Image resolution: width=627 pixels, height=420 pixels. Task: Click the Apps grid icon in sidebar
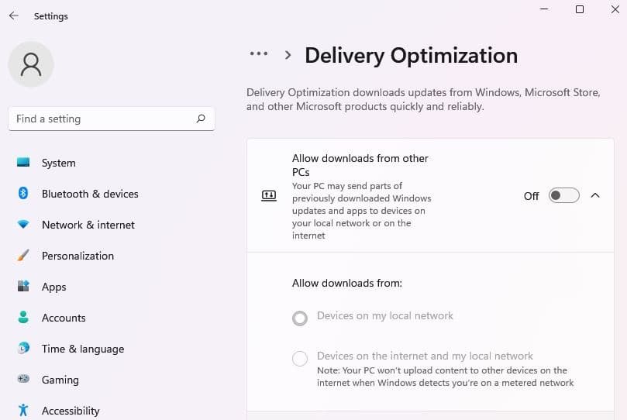click(23, 287)
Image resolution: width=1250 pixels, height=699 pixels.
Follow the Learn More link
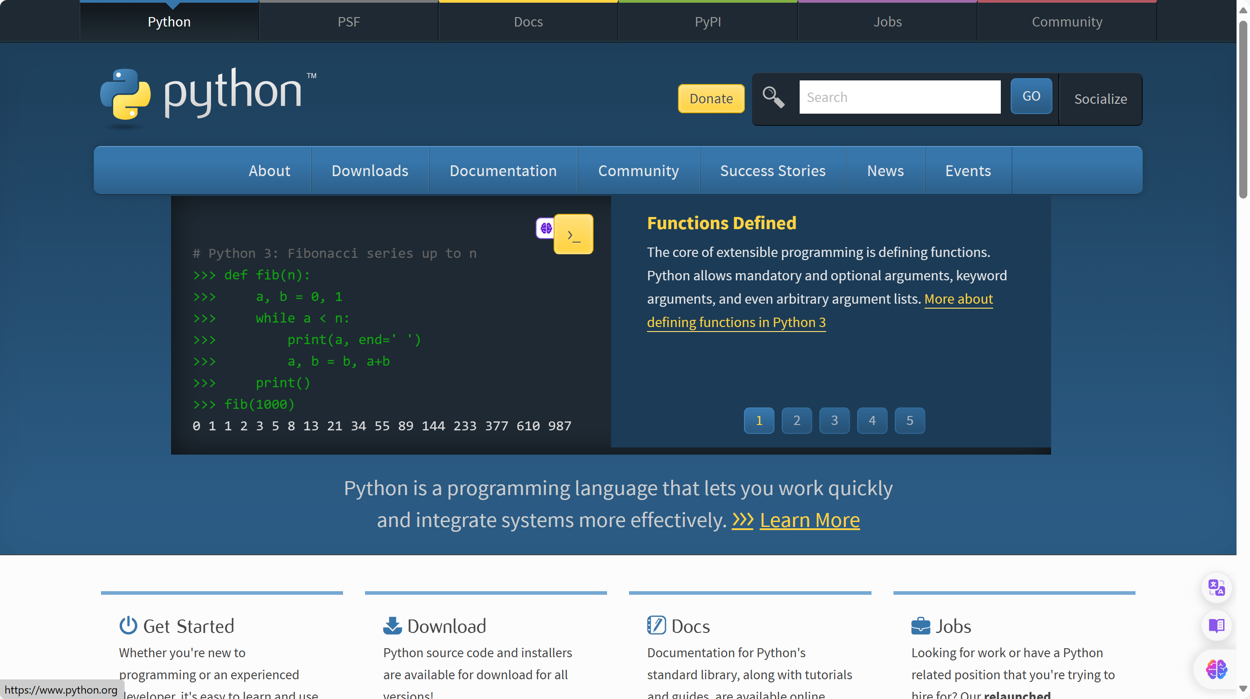pyautogui.click(x=809, y=520)
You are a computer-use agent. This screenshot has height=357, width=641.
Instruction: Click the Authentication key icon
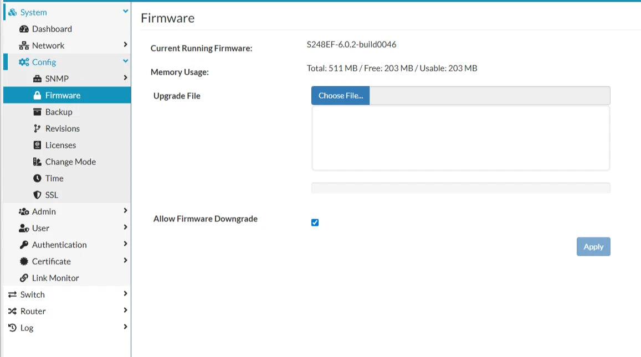click(x=24, y=245)
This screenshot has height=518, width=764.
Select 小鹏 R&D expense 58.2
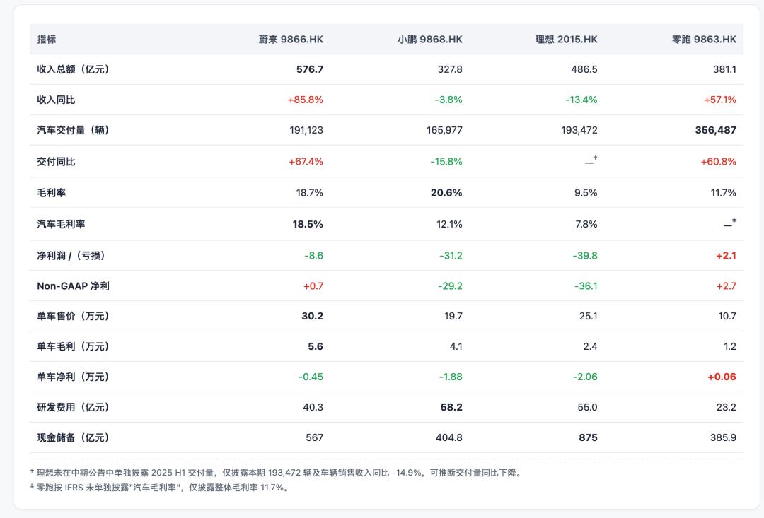[x=451, y=407]
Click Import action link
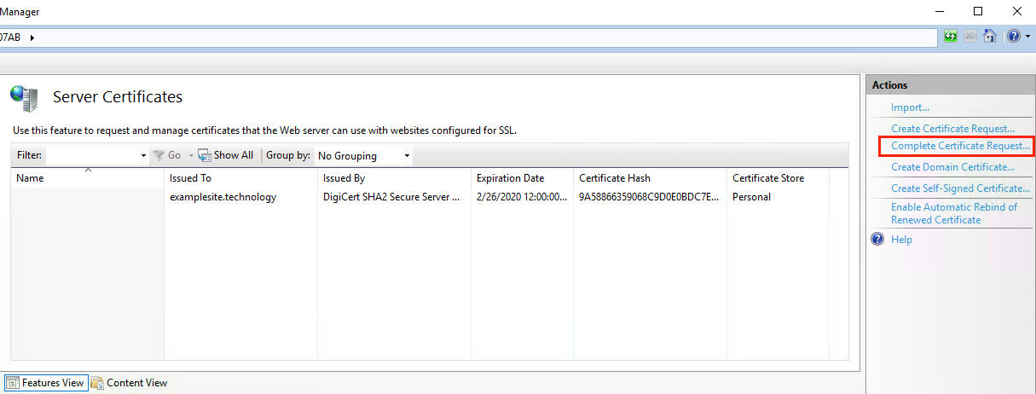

==============================

Will you write out every line of the records above word for word, leaving the pictures out?

Complete response:
Image resolution: width=627 pixels, height=420 pixels. Task: Click the Apps grid icon in sidebar
click(23, 287)
Image resolution: width=1250 pixels, height=699 pixels.
Follow the Learn More link
pyautogui.click(x=809, y=520)
You are a computer-use agent. This screenshot has height=357, width=641.
Instruction: Click the Authentication key icon
click(x=24, y=245)
This screenshot has height=518, width=764.
Select 小鹏 R&D expense 58.2
[x=451, y=407]
Click Import action link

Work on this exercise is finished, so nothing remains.